***** Input records
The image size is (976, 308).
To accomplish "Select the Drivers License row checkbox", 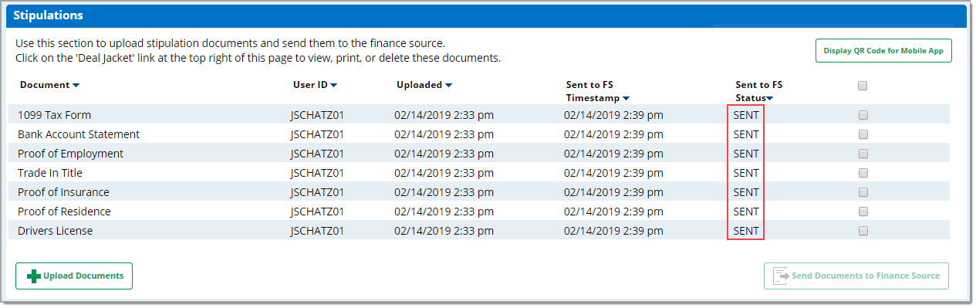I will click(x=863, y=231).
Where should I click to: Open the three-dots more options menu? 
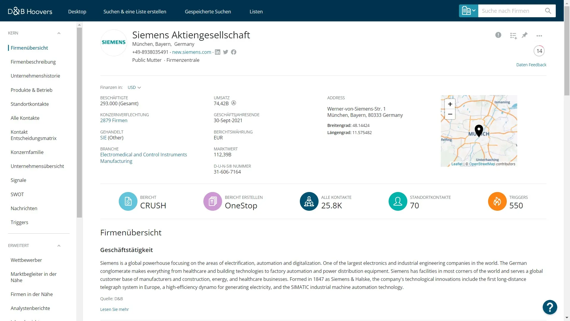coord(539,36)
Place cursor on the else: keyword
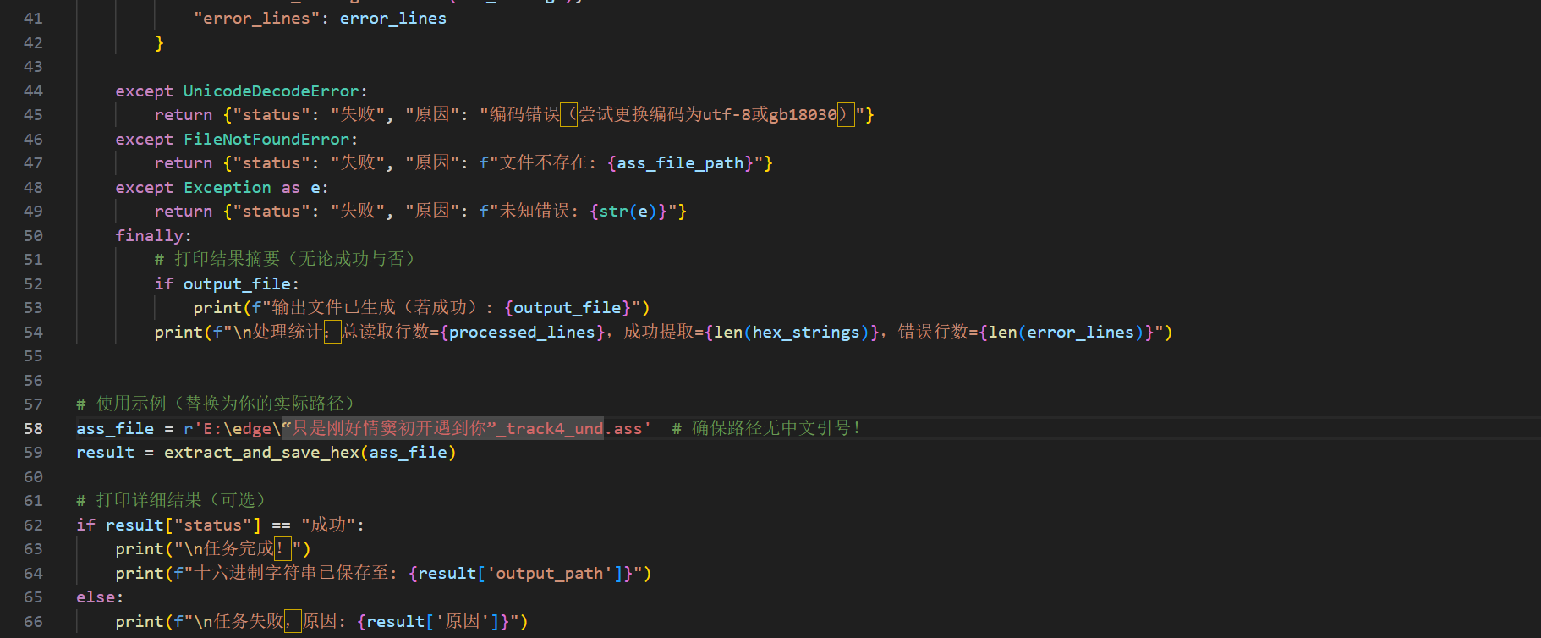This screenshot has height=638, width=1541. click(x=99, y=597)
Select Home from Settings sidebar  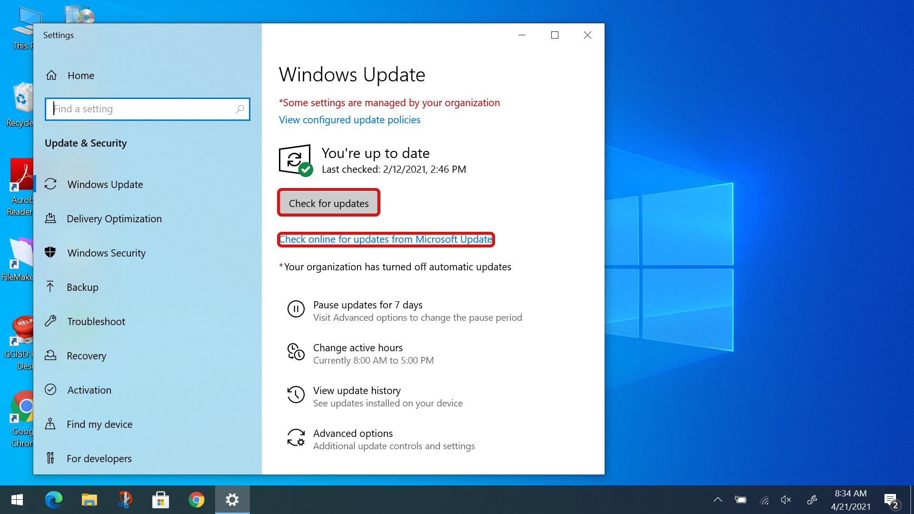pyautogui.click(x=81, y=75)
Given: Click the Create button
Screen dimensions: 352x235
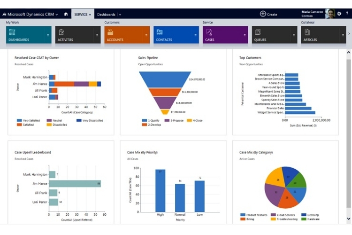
**********
***** Input records
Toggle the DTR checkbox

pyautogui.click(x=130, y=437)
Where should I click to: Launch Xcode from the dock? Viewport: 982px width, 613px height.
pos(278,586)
**********
***** Input records
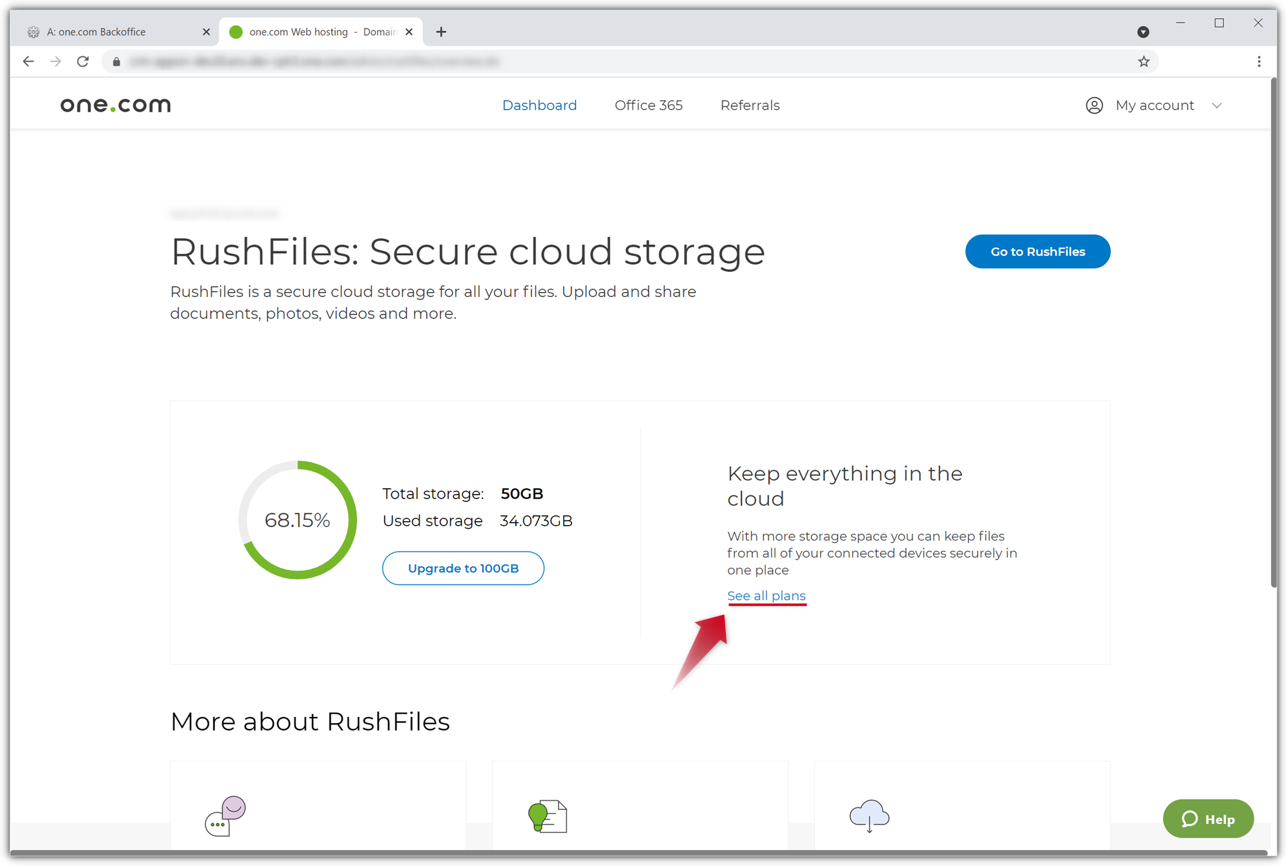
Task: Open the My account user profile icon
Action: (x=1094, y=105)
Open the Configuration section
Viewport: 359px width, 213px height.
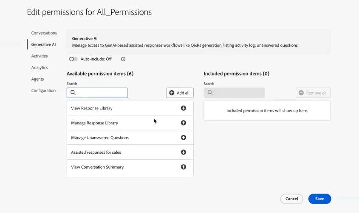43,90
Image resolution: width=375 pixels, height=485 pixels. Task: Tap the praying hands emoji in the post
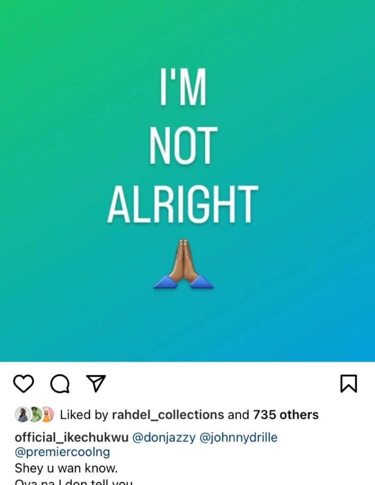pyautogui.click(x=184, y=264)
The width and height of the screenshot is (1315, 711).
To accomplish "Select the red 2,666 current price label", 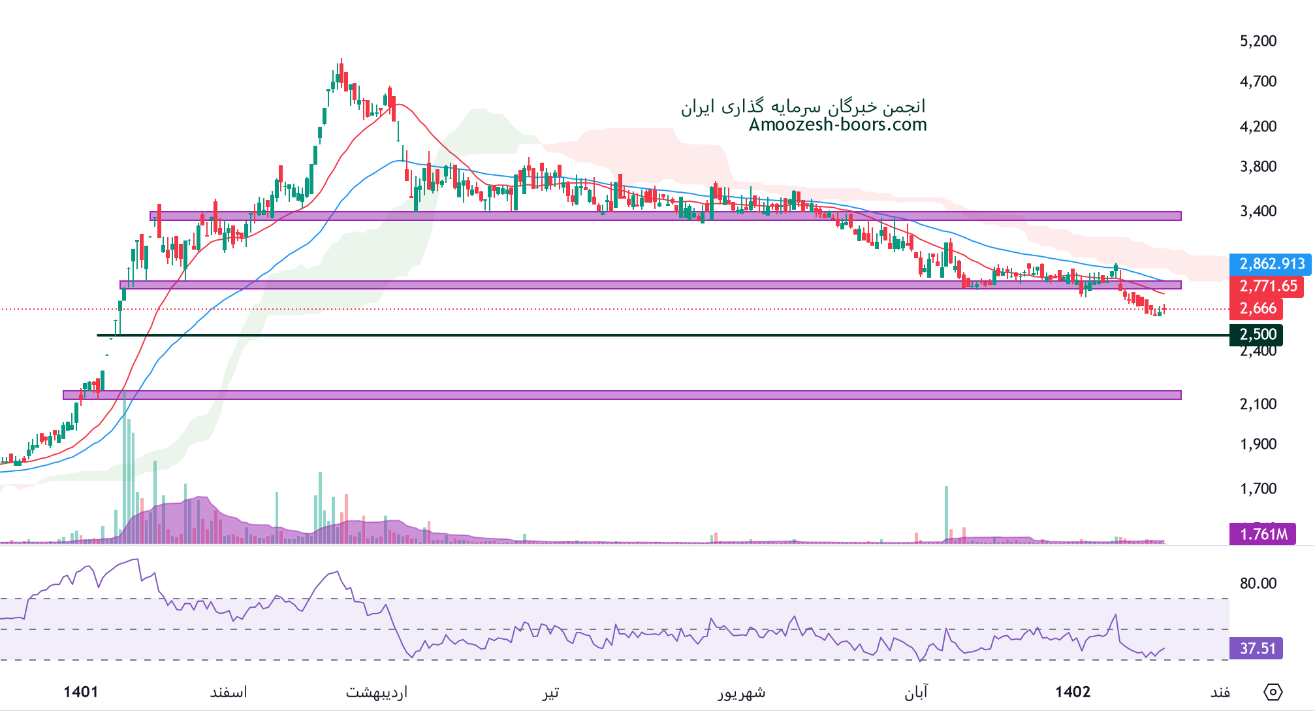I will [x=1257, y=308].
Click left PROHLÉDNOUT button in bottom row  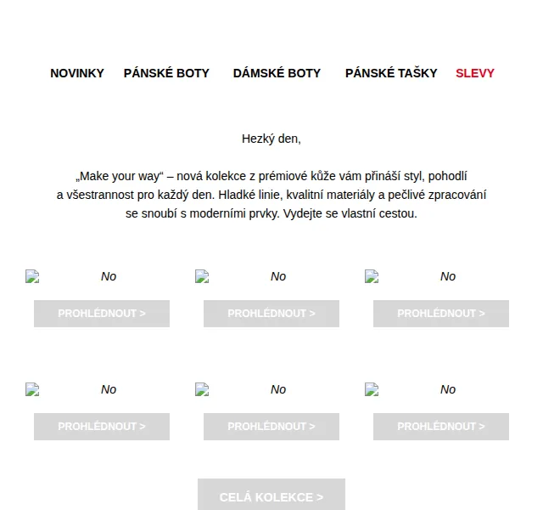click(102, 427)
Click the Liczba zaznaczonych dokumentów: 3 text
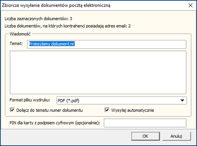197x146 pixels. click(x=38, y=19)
**********
- Stated goal: Starting at the line that contains "Image resolution: width=375" and stopping after the line that contains "pyautogui.click(x=184, y=264)", update that data by replacing "praying hands" with "thumbs up" and leaving everything else unchanged. Return only those lines, without the pictures.

- Response for this exercise:
Image resolution: width=375 pixels, height=485 pixels. Task: Tap the thumbs up emoji in the post
pyautogui.click(x=184, y=264)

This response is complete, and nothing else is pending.